Maybe some of them do like it a lot, and that is the reason they complain. They are just dishonest with themselves, in the forum.
October 29, 2022

On Saturday, 29 October 2022 at 16:02:34 UTC, Sergey wrote:

>

On Saturday, 29 October 2022 at 10:17:13 UTC, Imperatorn wrote:

>

What would be some theoretical ways to improve?
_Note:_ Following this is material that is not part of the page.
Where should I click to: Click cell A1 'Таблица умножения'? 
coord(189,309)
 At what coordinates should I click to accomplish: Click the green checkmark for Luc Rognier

For example, adding a custom gc type, are we talking months or work? Years? What would it look like? Sorry for being ignorant on this

The post currently is unavailable, but maybe some google cache or time-machine could find it: https://news.ycombinator.com/item?id=14592457

Inside D's GC

October 29, 2022
On 10/29/2022 5:18 AM, Adam D Ruppe wrote:
> On Saturday, 29 October 2022 at 10:35:21 UTC, Walter Bright wrote:
>> I've pointed out the problems with two hierarchies of pointers many times.
> 
> D already has several kinds of pointers. T*, const(T)*, shared(T)*. I don't see how unmanaged(T*) is any different.

Consider:

     strcpy(char* p, const(char)* q)

Now consider managed:

     strcpy(char* p, const(char)* q)
     strcpy(char* p, managed(const(char)*) q)
     strcpy(managed(char*) p, const(char)* q)
     strcpy(managed(char*) p, managed(const(char)*) q)

It's quite different.


> In fact, I sketched up some thoughts i might put in the blog monday but the short of it is you could:
> 
> * -ptrcheck=[none|barrier] argument to the compiler, similar to how -checkaction and -boundscheck can be modified.
> 
> * all pointer writes assumed to be barriered except ones marked raw/unmanaged/whatever, which is a qualifier similar to const and shared
> 
> * the raw pointer would essentially be struct raw(T) { T it; alias it this; void opAssign(T rhs) { barrier(); it = rhs; } }
> 
> * possible optimizations would be eliding the barrier in cases like `a = a[1 .. $]` because you know - thanks to the bounds check - that this refers to the same memory block anyway and is thus irrelevant to the GC wrt marking. I guess it can be trouble if it wants to move tings in the middle of the slice operation though.
> 
> 
> I'm not convinced this is impossible.

It's not impossible. It's more like what is the cost/benefit.


> (btw im also not convinced it is necessary, i think D's gc is good enough as it is.)

So do I. Isn't it ironic that people complain about D because it has a GC, and complain about D because the GC does not slow down non-GC code? I'm terrible at marketing.